Analysis of continuous trunk movement curves

The previous analyses examined specific outcome measures. To explore any additional unanticipated impacts of the controller on trunk movements, we further examined the movement of the trunk along the major axis of movement (identified by the prediction ellipse in section E) according to the methods established by Duhamel et al. [32]. These methods allow comparison of the same population under two conditions (no/low constant stimulation and feedback control stimulation) throughout the entire movement cycle to identify effects not captured with the above outcome measures. This is done by characterizing each subject with a single curve by censoring outlier curves and averaging the remaining. Then, 95% confidence bands determined whether the two conditions were similar throughout the entire movement cycle.

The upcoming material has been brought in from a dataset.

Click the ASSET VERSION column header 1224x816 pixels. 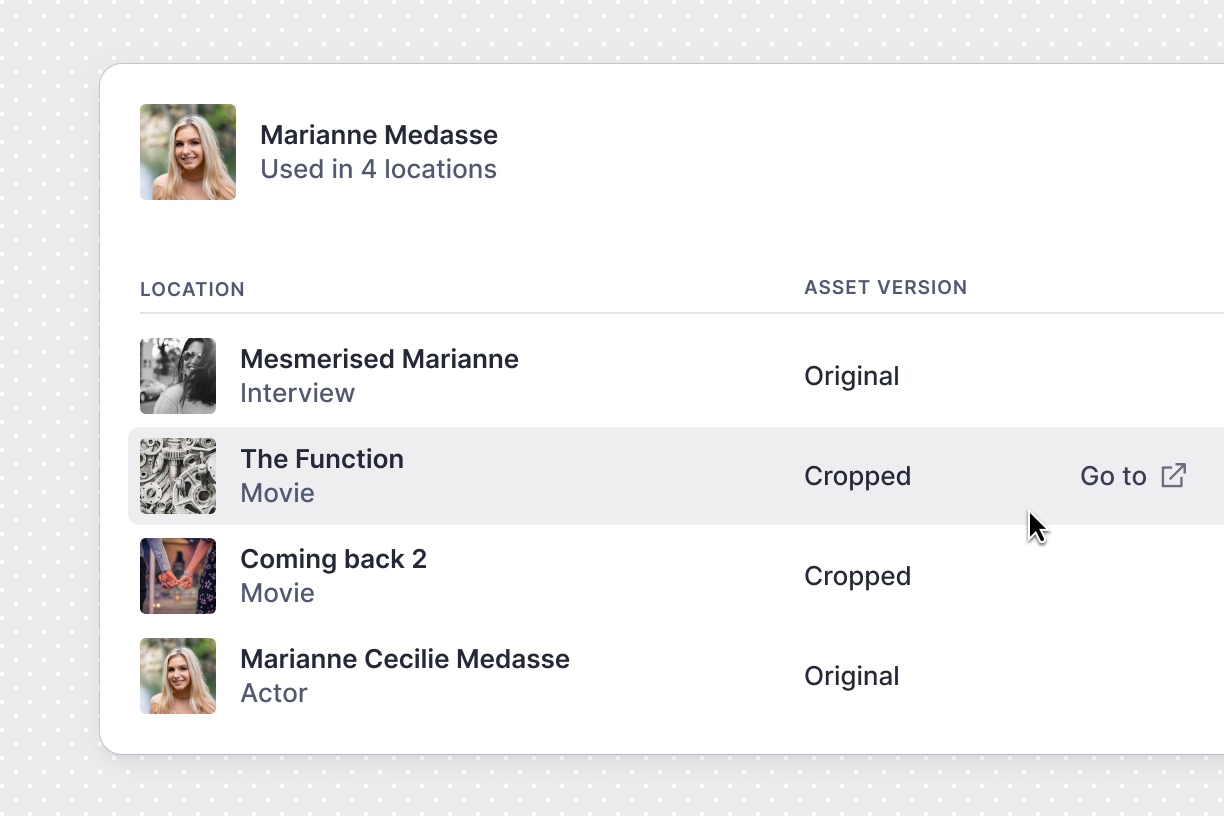(885, 288)
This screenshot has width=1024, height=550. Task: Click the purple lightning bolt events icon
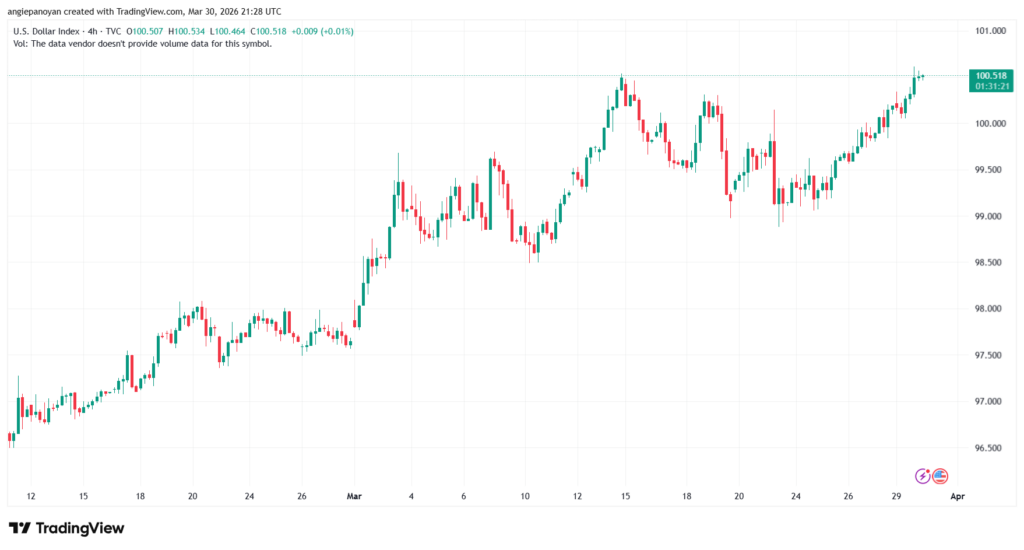924,476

Curve analysis on trunk movement: The goal of defining the trunk movements of each subject by a single curve for each condition was complicated by the high degree of variation observed in the kinematics of individuals with musculoskeletal disorders [33] that could corrupt a typical mean curve. To remove atypical curves before ensemble averaging, we assessed reliability with intraclass correlation coefficients (ICC). ICCs have been shown to account for both differences in means among measures and parallelism between test results [34]. ICC was calculated for each subject during each condition and target station. ICC estimates and their 95% confidence intervals were calculated based on repeated measurements, absolute-agreement, and a 2-way mixed-effects model [35]. To obtain reliable curves for each subject the ICC was calculated for the whole set of measures (subject, stimulation condition, and target station, 369 curves total) and a minimum level ICC\(_{\textrm{m}}\) was identified based on the probability density function of the ICCs estimated with a Gaussian kernel. An ICC\(_{\textrm{m}}\) = 0.9 was chosen, as this was the main inflection point of the Gaussian kernel plot. Figure 4 shows the process of assessing the trunk movement curves for reliability. First, the curves were grouped based on subject, condition, and target station, similar to Table 2. Second, ICC was computed for each set of curves. Third, if the ICC > ICC\(_{\textrm{m}}\), for a given group then all curves were included in subsequent analysis, and if not the least similar curve was removed. The second and third steps were repeated until ICC > ICC\(_{\textrm{m}}\) for all remaining curves. If ICC remained below ICC\(_{\textrm{m}}\) when only four curves remained in the set, data for that given group was ignored. Each subject was ultimately represented by a single mean curve for each target station taken as the ensemble average of the reliable set of curves.

Fig. 4
figure 4

A flowchart showing the process for assessing curve reliability

Confidence bands The 95% confidence band for the difference between the means of the two conditions (feedback control vs no/low constant stimulation) was computed with the bootstrap method [32, 36]. All bootstrap bands were constructed using 1000 iterations. This test allowed us to determine when the feedback control had an impact on trunk movements during the reaching tasks.

Results

Outcome measures

Table 3 summarizes the statistical results for each outcome measure. Application of feedback controlled stimulation resulted in reduced postural sway for two of the subjects (S1, S4), allowed three subjects to extend their arms farther to accomplish the tasks (S1, S2, S3), and quickened return to upright motion for four subjects (S1, S2, S3, S4).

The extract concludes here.